Online from: 1988
|Title:||To disclose or not to disclose? Status distance and self-disclosure in diverse environments|
|Author(s):||Phillips K W, Rothbard N, Dumas T|
|Journal:||The Academy of Management Review, Oct 2009, Volume: 34 Issue: 4 pp.710-732 (23 pages)|
|Keywords:||Gender, Interpersonal Communications, Interpersonal Relations, Race Relations, Social Status|
|Article type:||Research paper|
|Reference:||39AA721 (Permanent URL)|
Design/methodology/approach - A review of the literature of the theoretical studies of self-disclosure at work and the factors governing the disclosing of personal information is presented to provide the basis for the research model. Theorizes about the construct of 'status distance', the degree of status difference between individuals, and its influence on the way in which individuals work together.

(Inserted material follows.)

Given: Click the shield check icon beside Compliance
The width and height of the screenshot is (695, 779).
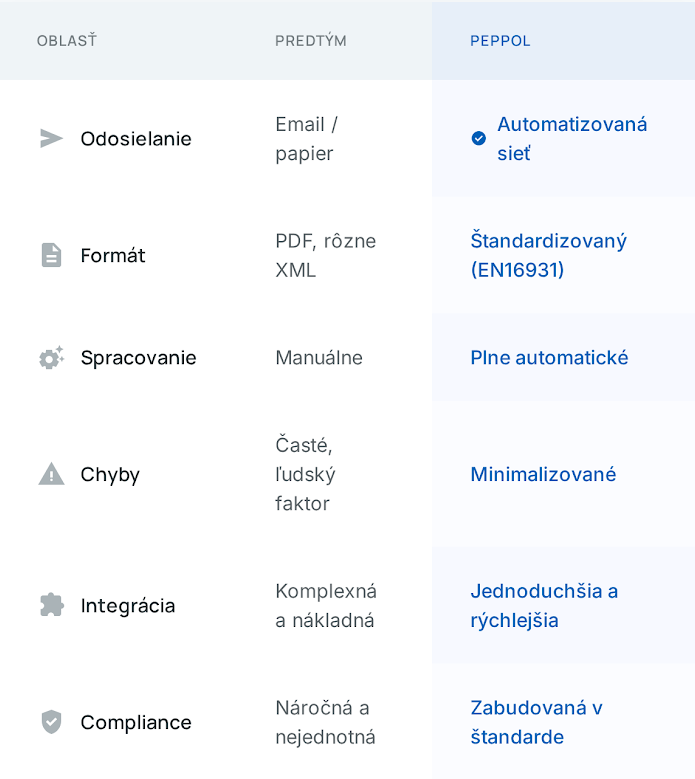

Findings - It is concluded that disclosure of personal information may actually increase status distance instead of bringing individuals closer together. Suggests that status expectations may be confirmed or not confirmed by the application of status-relevant information, and this can influence the degree of status distance between individuals. Concludes that encouraging co-workers to 'get to know' one another as a solution to diversity challenges may be problematic because of the status distance inherent in demographically dissimilar dyads.
Originality/value - Contributes to the research literature by questioning the efficacy of self-disclosure of personal information as a means of improving the quality of relationships among demographically dissimilar individuals.